== REQUIREMENT ==
Rewrite as a numbered list the lines that start with the line containing "APPLICATION [669, 44]" and go on through the line containing "modern [417, 60]", leaving out any blank lines.

* * * * *

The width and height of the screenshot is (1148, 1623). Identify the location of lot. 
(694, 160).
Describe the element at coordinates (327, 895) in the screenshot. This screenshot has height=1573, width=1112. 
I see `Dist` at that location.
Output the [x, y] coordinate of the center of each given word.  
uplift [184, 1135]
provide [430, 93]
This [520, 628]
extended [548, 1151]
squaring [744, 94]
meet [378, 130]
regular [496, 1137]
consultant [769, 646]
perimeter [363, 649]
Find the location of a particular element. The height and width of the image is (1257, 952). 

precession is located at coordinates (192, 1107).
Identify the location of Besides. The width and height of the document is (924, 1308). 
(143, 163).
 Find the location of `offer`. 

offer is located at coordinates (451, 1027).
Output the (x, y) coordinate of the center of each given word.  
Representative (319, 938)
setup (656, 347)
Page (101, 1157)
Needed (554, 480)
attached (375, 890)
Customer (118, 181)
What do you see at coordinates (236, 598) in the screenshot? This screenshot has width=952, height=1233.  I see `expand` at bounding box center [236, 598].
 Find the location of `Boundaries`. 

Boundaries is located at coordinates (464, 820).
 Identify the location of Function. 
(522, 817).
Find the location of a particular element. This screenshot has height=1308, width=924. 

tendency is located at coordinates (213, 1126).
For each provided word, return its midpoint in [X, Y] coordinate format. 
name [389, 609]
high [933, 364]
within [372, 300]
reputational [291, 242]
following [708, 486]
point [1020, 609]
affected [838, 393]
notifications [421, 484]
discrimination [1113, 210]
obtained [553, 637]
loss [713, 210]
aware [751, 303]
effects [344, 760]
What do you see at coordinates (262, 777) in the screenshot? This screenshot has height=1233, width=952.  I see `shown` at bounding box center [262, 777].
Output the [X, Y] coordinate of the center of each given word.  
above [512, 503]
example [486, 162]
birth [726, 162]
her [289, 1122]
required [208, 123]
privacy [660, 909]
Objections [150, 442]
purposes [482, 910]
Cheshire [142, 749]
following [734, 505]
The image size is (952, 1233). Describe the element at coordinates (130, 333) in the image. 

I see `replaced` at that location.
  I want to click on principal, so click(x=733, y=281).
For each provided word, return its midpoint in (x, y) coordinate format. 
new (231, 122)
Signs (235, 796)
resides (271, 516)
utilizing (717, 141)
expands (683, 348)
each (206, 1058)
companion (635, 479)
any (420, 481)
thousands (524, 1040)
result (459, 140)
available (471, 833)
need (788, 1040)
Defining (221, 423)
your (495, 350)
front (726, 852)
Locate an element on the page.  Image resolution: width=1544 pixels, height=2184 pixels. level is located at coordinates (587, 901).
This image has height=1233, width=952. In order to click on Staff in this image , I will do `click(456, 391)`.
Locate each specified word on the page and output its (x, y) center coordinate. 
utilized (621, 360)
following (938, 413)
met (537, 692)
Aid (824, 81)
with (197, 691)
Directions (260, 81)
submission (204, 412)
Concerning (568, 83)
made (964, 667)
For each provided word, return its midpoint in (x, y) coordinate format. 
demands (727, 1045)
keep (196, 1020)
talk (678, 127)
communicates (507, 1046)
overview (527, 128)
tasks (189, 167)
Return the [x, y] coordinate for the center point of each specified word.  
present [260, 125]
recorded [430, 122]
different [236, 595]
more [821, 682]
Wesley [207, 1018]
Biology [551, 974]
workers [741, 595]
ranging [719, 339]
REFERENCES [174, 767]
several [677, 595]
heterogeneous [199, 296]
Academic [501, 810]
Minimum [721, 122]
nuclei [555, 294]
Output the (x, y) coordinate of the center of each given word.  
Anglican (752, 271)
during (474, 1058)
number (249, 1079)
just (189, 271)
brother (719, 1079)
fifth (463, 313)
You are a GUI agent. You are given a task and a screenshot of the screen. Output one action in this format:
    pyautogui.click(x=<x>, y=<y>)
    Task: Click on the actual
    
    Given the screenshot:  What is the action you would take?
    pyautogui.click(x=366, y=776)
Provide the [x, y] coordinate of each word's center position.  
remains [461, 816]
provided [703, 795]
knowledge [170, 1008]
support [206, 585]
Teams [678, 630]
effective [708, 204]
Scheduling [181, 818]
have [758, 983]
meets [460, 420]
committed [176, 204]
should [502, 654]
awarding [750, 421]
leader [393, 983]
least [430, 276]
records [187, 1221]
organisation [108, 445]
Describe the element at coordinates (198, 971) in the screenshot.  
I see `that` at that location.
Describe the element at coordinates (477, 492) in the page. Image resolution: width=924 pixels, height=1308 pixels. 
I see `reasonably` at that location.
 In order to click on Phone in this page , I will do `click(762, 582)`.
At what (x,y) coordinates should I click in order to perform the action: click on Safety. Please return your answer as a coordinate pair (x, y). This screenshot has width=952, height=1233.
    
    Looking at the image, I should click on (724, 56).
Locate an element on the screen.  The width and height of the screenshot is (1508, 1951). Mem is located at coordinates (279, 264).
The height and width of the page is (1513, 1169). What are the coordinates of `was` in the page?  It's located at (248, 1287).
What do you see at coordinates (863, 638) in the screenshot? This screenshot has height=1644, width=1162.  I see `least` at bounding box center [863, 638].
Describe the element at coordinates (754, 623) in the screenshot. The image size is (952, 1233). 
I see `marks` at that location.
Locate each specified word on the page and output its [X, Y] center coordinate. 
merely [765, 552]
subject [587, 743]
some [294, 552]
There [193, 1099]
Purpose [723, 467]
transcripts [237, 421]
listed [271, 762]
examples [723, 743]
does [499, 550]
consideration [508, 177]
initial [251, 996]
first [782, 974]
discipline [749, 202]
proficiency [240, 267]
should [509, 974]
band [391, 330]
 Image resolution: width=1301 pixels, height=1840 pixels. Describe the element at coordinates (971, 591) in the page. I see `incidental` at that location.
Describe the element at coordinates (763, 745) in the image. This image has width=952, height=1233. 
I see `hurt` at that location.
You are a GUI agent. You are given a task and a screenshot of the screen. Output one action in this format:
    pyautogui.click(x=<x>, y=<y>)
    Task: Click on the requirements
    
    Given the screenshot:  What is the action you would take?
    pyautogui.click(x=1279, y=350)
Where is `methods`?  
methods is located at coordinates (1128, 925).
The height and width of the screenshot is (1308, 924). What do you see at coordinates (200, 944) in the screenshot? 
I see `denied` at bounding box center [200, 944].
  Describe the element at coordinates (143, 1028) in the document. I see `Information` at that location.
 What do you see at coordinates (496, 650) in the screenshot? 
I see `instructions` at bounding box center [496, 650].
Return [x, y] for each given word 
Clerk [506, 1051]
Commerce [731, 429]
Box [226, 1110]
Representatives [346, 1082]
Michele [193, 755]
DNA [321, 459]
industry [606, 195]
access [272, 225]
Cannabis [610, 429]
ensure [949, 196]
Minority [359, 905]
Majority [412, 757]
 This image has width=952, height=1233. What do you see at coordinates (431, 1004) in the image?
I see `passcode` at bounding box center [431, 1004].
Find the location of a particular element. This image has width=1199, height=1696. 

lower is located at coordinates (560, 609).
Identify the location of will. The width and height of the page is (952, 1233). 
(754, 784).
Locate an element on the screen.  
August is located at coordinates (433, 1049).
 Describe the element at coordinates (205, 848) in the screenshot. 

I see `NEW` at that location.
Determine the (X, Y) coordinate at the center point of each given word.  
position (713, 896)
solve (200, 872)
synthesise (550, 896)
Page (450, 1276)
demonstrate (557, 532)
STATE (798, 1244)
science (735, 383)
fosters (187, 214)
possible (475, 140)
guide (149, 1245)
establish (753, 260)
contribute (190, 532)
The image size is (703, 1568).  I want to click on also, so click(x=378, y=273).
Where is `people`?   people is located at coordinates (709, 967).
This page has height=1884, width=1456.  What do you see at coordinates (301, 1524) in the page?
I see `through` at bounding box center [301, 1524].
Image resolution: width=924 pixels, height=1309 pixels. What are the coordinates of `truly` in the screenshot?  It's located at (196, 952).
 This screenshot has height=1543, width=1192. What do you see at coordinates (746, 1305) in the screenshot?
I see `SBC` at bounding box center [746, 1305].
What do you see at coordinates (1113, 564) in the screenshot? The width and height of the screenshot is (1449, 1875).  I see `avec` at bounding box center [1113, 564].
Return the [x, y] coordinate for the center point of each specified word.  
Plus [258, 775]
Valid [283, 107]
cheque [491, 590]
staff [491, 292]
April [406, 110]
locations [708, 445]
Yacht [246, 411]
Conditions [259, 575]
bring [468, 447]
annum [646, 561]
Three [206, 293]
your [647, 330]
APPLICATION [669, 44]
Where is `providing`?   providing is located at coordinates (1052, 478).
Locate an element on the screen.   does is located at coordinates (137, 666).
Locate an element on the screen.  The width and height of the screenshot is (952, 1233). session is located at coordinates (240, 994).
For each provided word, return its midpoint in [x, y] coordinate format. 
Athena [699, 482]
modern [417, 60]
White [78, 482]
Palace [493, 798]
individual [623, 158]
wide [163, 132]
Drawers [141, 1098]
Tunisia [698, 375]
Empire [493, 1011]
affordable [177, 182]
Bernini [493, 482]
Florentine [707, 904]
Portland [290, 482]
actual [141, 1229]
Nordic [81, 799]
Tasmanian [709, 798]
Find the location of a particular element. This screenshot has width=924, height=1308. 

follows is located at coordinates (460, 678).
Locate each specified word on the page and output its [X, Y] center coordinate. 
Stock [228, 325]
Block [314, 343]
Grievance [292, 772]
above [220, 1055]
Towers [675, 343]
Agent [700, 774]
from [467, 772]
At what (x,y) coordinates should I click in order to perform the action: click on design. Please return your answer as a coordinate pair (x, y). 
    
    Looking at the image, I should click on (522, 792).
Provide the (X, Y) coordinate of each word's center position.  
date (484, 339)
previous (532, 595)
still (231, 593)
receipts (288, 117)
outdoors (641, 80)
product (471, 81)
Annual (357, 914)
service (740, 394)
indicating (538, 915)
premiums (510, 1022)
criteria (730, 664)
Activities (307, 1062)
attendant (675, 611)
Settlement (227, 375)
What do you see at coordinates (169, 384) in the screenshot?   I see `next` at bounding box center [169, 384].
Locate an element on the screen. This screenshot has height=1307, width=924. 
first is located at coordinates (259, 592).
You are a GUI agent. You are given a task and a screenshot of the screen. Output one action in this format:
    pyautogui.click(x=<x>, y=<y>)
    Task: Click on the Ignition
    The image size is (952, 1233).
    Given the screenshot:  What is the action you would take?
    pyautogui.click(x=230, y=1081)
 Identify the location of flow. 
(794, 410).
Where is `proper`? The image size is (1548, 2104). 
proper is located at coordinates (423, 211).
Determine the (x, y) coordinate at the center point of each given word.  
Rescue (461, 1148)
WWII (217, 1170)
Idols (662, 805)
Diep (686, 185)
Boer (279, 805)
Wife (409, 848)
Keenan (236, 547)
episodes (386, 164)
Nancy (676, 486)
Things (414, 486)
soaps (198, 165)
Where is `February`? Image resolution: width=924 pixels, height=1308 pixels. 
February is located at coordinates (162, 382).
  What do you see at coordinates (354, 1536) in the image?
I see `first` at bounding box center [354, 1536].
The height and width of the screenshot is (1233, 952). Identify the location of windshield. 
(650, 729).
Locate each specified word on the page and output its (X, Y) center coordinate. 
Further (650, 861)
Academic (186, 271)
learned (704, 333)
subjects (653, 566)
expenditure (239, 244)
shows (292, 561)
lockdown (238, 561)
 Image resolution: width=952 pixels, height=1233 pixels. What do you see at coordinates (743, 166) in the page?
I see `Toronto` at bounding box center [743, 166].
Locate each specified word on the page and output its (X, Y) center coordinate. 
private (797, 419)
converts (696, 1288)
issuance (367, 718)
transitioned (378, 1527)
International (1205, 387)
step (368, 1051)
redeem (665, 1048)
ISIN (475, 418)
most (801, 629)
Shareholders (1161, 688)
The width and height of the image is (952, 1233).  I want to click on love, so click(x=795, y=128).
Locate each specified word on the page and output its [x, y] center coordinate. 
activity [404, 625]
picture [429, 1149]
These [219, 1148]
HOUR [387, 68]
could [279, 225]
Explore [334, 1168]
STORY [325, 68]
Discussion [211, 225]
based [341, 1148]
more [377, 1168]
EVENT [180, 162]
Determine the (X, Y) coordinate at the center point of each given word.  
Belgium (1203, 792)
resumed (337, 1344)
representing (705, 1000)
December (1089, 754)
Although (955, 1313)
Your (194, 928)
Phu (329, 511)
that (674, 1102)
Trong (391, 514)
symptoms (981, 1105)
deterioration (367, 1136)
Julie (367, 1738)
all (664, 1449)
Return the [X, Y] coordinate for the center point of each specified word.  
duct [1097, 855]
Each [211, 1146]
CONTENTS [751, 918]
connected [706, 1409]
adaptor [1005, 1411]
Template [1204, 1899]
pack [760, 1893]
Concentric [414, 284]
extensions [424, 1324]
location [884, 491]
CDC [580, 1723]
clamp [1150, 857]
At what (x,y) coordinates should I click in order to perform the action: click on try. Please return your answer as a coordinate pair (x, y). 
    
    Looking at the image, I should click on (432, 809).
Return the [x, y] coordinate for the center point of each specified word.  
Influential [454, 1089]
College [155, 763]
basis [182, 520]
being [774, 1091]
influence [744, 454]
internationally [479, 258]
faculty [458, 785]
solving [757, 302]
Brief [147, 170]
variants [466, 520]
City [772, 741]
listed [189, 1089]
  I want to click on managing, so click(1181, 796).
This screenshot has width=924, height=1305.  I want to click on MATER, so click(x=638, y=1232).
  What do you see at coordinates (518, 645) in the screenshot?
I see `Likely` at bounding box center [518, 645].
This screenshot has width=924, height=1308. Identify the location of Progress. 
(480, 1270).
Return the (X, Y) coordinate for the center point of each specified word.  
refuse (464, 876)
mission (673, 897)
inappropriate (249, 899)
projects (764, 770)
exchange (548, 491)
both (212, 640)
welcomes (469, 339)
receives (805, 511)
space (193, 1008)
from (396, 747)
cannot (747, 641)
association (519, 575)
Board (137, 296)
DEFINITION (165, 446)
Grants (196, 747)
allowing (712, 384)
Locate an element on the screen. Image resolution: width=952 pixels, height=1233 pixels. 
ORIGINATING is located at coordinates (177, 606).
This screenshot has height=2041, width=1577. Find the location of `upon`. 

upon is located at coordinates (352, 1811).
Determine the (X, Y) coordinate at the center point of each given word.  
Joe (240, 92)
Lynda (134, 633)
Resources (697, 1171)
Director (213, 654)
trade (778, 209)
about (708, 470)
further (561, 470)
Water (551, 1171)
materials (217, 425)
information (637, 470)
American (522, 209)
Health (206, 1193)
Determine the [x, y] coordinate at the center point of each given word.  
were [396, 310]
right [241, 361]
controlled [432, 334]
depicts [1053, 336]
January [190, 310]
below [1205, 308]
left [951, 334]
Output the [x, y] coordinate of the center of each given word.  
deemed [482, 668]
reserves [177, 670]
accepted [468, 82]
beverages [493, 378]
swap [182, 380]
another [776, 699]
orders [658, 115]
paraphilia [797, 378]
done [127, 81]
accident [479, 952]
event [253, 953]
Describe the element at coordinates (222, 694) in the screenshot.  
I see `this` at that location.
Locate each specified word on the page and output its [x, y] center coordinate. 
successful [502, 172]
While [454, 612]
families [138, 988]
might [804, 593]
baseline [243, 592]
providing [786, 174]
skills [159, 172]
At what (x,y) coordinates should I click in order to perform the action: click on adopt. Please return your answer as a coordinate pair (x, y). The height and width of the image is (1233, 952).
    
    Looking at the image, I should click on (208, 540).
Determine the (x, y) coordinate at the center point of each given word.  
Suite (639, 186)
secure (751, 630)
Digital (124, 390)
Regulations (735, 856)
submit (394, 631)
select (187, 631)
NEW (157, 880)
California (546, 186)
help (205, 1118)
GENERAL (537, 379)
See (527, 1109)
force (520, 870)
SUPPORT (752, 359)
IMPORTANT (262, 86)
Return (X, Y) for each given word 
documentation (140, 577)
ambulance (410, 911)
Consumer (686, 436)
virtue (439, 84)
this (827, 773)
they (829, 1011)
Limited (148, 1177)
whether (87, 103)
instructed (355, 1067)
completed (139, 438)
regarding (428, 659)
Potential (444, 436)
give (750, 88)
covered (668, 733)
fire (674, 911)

* * * * *

== FULL RESPONSE ==
1. APPLICATION [669, 44]
2. Where is `providing`?   providing is located at coordinates (1052, 478).
3. Locate an element on the screen.   does is located at coordinates (137, 666).
4. Locate an element on the screen.  The width and height of the screenshot is (952, 1233). session is located at coordinates (240, 994).
5. For each provided word, return its midpoint in [x, y] coordinate format. 
6. Athena [699, 482]
7. modern [417, 60]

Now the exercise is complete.